Saturday, 7 December 2013

Rudolph, The Red-Nosed Reindeer (1964)

Everyone knows the story of Rudolph, the red-nosed reindeer. He had a very shiny nose. This little stop-motion gem is yet another of the beloved Rankin/Bass productions that so many had the joy of growing up with. They remain as cute and rewatchable as ever, and I recommend all of them for children of all ages.

The story is narrated to viewers by Sam the Snowman (voiced by Burl Ives) and while things start off in very familiar territory - Rudolph is called names and not allowed to join in all the reindeer games - it soon moves on to something a bit different. Rudolph leaves his home, and it's not long until he meets up with an elf who wants to be a dentist and an adventurer looking for silver and gold. The three of them somehow end up on an island that is home to all of the misfit toys, toys that actually look to Rudolph and co. for a helping hand.

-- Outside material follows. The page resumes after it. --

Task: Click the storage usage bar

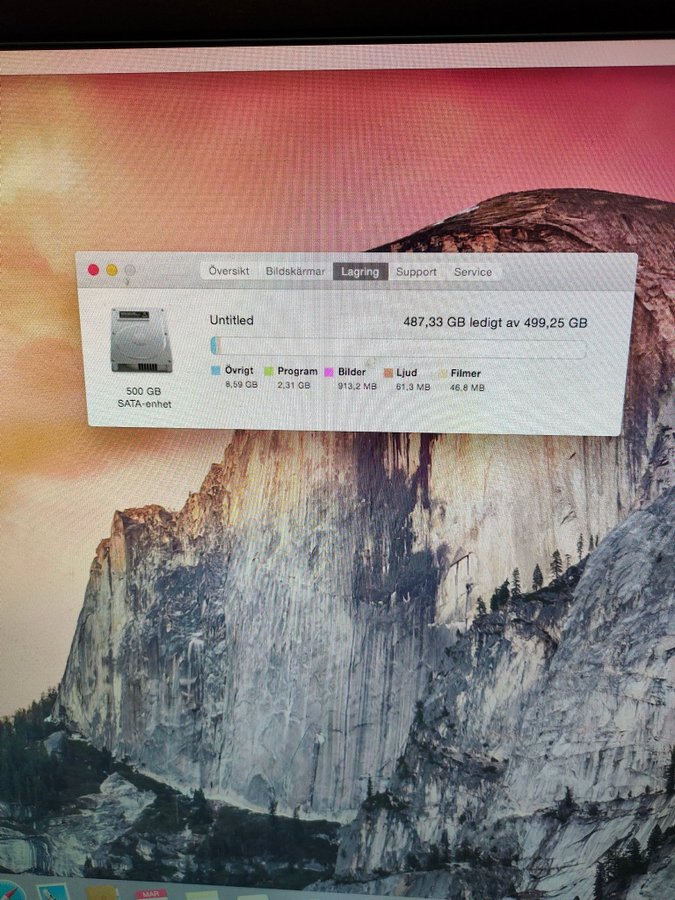Action: tap(398, 348)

There's nothing more to say about this other than it's a Rankin/Bass Christmas outing, which is all that many people will need to hear before remembering it with affection, and with good reason. It's actually directed by Larry Roemer and written by Romeo Muller, based on a story by Robert May, but the identity stamped all over it is Rankin/Bass.

The character design and animation is adorable, even if it's also a bit rough around the edges at times. There are a few songs, none of them spectacular, but all enjoyable enough, plenty of references to the song that shares the title of the film, and moments of surreal joy that somehow balance out the potential excess sweetness with the imagination on display.

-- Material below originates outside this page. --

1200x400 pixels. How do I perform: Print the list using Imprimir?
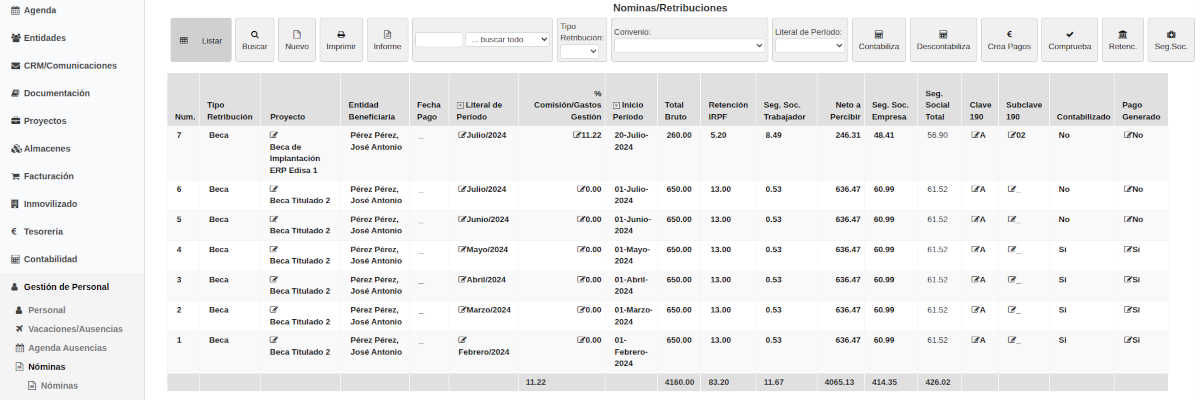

Clocking in at just under an hour, this isn't really a feature, but it's just long enough to keep kids entertained without having to throw in a lot of extra gags for every scene. By the time the end credits roll, hopefully, the little ones will have taken in a little lesson about how it's okay to be different. It's okay to be yourself. Meanwhile, older viewers have been able to rekindle some childhood memories or just soak up the simple pleasure of the experience.